“Recrutar alguém para o serviço secreto é difícil. Você precisa de alguém um pouco mau, mas, ao mesmo tempo, leal... E eu me encaixava perfeitamente.” Essa frase é apenas um dos muitos exemplos de sinceridade e confiança dados por David Cornwell em suas entrevistas exibidas no documentário O Túnel dos Pombos, recém-lançado na Apple TV+. Caso esse nome não seja o suficiente para saber quem é o homem que fala com tanta propriedade sobre a espionagem, talvez seu pseudônimo traga um pouco de luz: ele era conhecido mundialmente como John le Carré, autor de best-sellers como O Espião que Saiu do Frio, O Espião que Sabia Demais e Um Espião Perfeito, todos transformados em longas-metragens.
Antes de morrer, em dezembro de 2020, o escritor conversou por quase 14 horas com o documentarista Errol Morris, que ganhou um Oscar em 2003 após um trabalho sobre Robert McNamara, ex-secretário de Defesa dos Estados Unidos. Esse papo sem precedentes (considerando que le Carré não era muito de dar entrevistas) foi pautado a partir do material divulgado pelo próprio em sua primeira autobiografia, lançada com o mesmo título do novo documentário, em 2016. Sem muito enrolar, o longa já explica nos primeiros dez minutos o que é o tal do túnel dos pombos: uma metáfora ligada ao esporte tipicamente britânico de tiro ao pombo, que vez ou outra foi considerada pelo escritor como um possível título para vários de seus livros, inclusive os citados no parágrafo anterior.
Mas a graça não está no título e, sim, na própria figura de le Carré. Sua maneira de se portar e contar bem até as histórias traumáticas da infância, com um pai estelionatário e uma mãe ausente, fazem o espectador sentir que está lendo algum texto muito bem polido do autor de espionagem. Sua franqueza, seja ela real ou não, é um aspecto responsável por prender quem assiste ao material.

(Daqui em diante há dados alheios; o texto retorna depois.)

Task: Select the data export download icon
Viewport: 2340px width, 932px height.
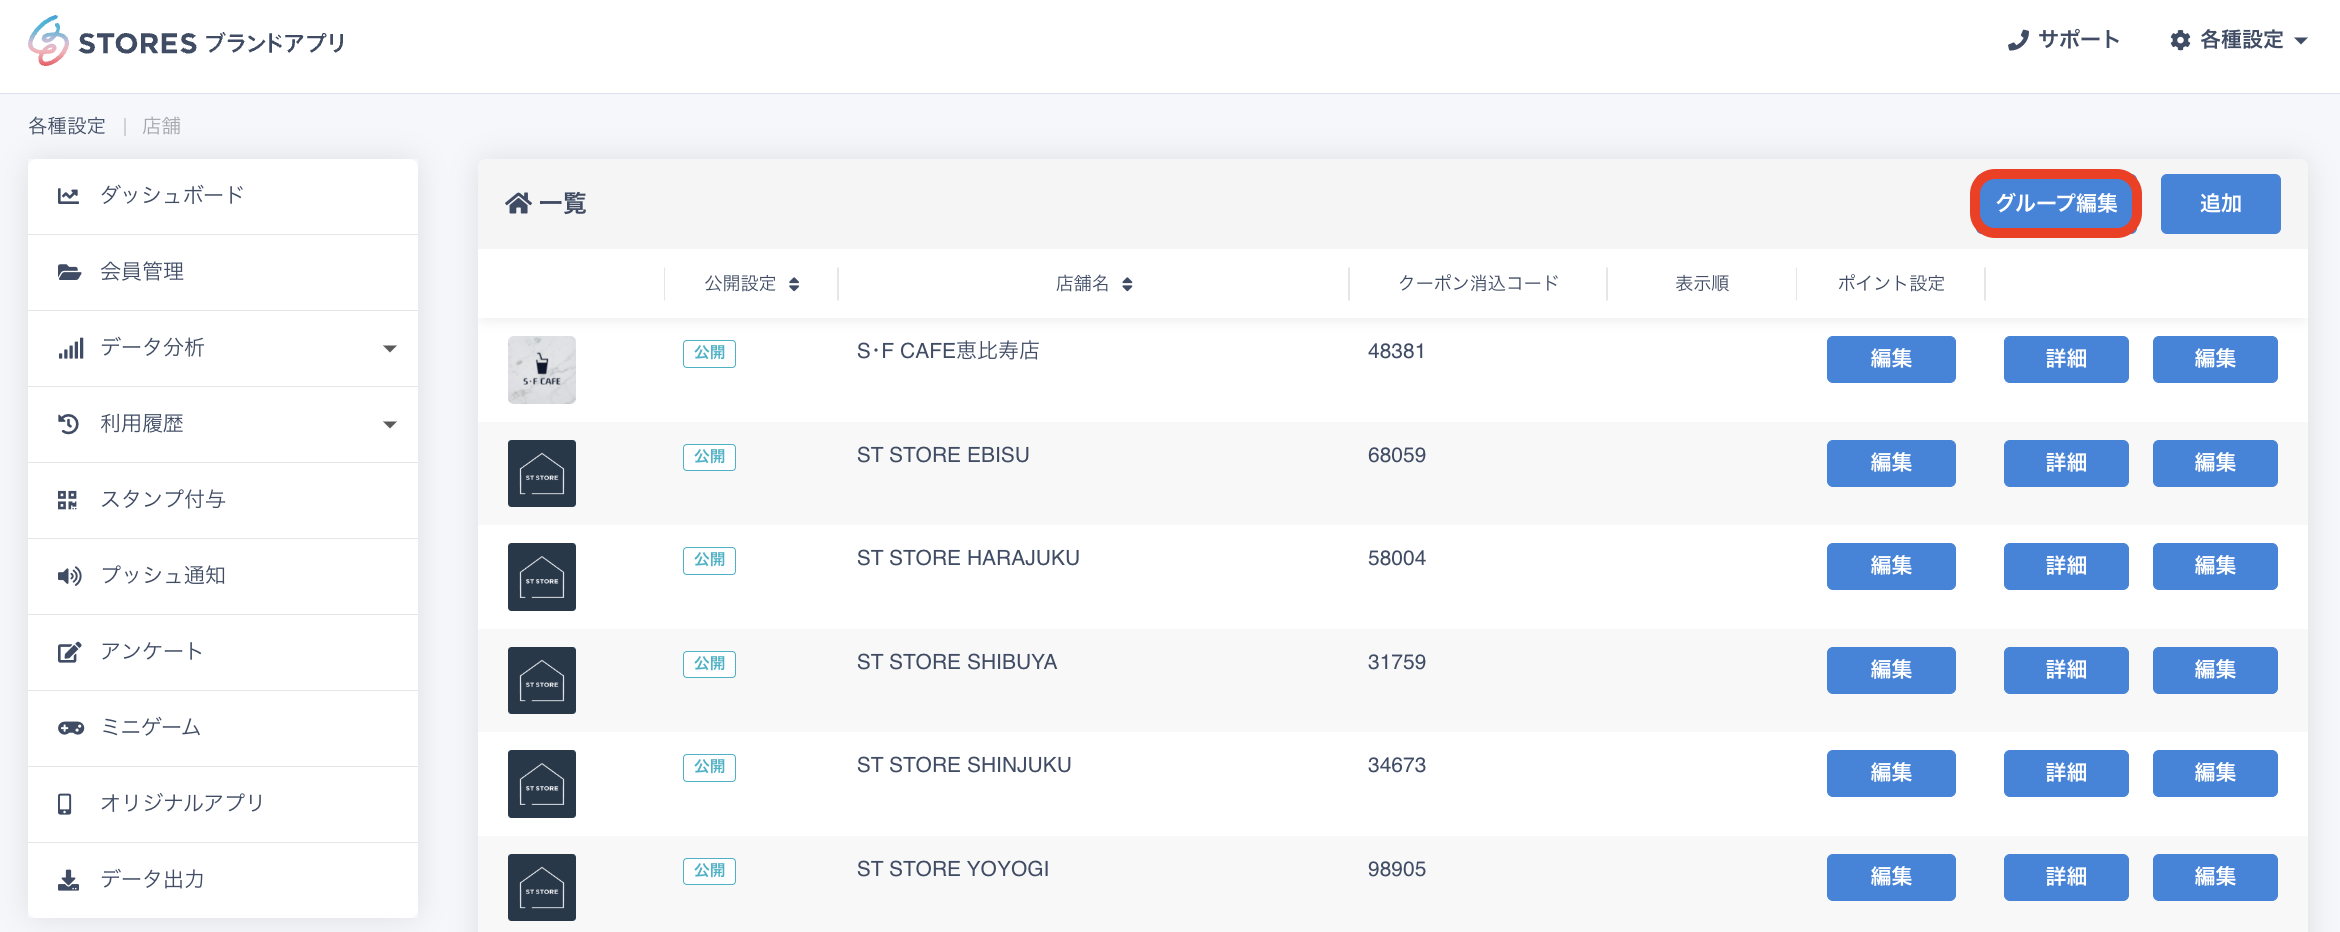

Nos minutos iniciais, ele questiona Morris (que se coloca como personagem da própria produção) sobre suas intenções com a entrevista, para entender se serão amigos ou inimigos. John le Carré demonstra entender bem a natureza e as dinâmicas de um interrogatório, afinal, antes da carreira ilustre escrevendo livros, ele foi agente do serviço secreto, trabalhando tanto no MI5 quanto no MI6 ao longo dos anos de 1950 e 1960.
Moralmente ambíguo
Muitos dos posicionamentos e pensamentos de le Carré, que pode ser traduzido do francês como “o quadrado”, são escancarados no documentário. Ele repete que os espiões são figuras moralmente ambíguas em diferentes momentos do longa, indicando que a “traição” é uma das questões mais importantes da vida. O escritor defende isso firmemente, pois teve de abandonar a espionagem quando Kim Philby, um chefão do MI6, desertou para a Rússia e revelou o nome real de diversos agentes secretos do Reino Unido, incluindo o de David Cornwell – ele assinava suas obras com o pseudônimo de John le Carré, em um primeiro momento, justamente para manter sua identidade e sua segurança em segredo.

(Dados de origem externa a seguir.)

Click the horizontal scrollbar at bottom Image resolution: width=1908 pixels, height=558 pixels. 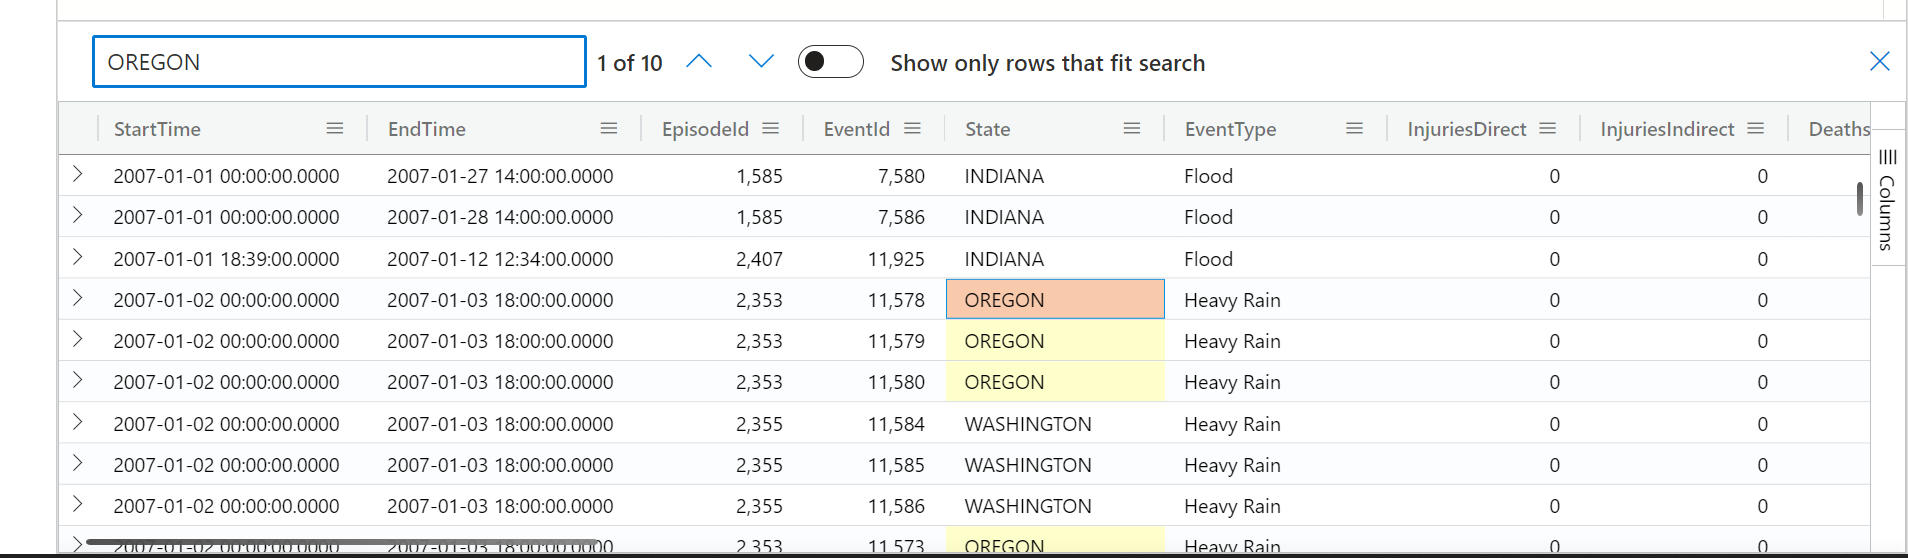point(342,542)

O Túnel dos Pombos se debruça nesse acontecimento basilar de sua vida, revelando como também serviu de combustível para a confecção de O Espião que Sabia Demais. Mesmo se não estiver familiarizado com o texto original, publicado em 1974, o espectador achará o relato dele irresistível e mais realista sobre o mundo da espionagem do que qualquer texto de Ian Fleming, o criador de James Bond, o agente 007.
Mais um trunfo do documentário é sua maneira de explorar as dualidades entre o Ocidente e o Oriente durante a Guerra Fria. Cornwell esteve infiltrado na Alemanha Ocidental como um diplomata e acompanhou a criação do Muro de Berlim, descrito por ele como o “símbolo mais imoral da insanidade da luta humana”. Ele não apoiava nenhum dos lados e indicava crer que a polarização extrema da sociedade travava seu avanço.
Para fãs de história, política ou somente causos de agentes secretos, O Túnel dos Pombos é um dos melhores documentários na praça. Além de trazer as ótimas entrevistas com le Carré, a produção agrega boas dramatizações e cenas de clássicos filmes da espionagem, como O Espião que Saiu do Frio. Tudo isso com uma trilha sonora assinada por Philip Glass e Paul Leonard-Morgan, que dá o tom de suspense característico do universo dos serviços secretos.